“Um povo sem memória é um povo sem futuro.” — Jacques Le Goff
Em dezembro de 2025, escrevi um texto no blog sobre aquilo que me parecia representar uma mudança silenciosa, mas profunda, na atuação institucional brasileira: a transformação da memória histórica em objeto direto de tutela jurídica.

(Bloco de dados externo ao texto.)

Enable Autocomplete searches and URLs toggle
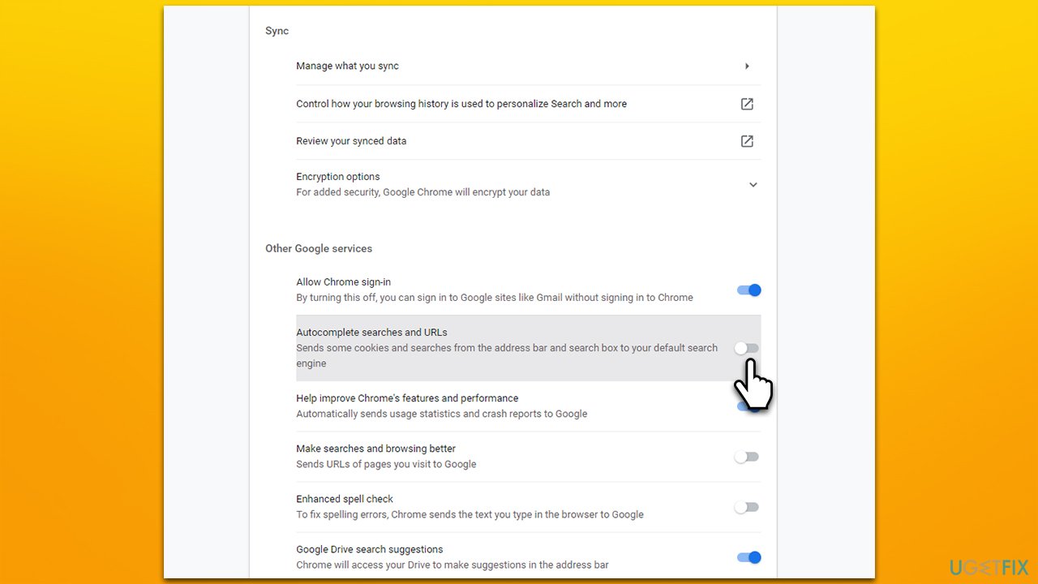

Naquele momento, destaquei uma série de iniciativas do Ministério Público Federal envolvendo a preservação de centros de memória ligados à ditadura, a proteção de acervos históricos, debates sobre reparação institucional e, sobretudo, a ação civil pública ajuizada contra a União em razão de manifestações oficiais da Marinha consideradas ofensivas à memória de João Cândido Felisberto (1880 - 1969).
Agora, em maio de 2026, o caso produziu seu primeiro grande desdobramento judicial.
Em uma sentença histórica, a 4ª Vara Federal do Rio de Janeiro condenou a União ao pagamento de R$ 200 mil por dano moral coletivo em razão do uso, pela Marinha do Brasil, de expressões consideradas estigmatizantes e degradantes ao se referir a João Cândido e aos marinheiros da Revolta da Chibata.
Mais do que o valor da condenação, contudo, talvez seja a fundamentação da sentença aquilo que efetivamente merece atenção.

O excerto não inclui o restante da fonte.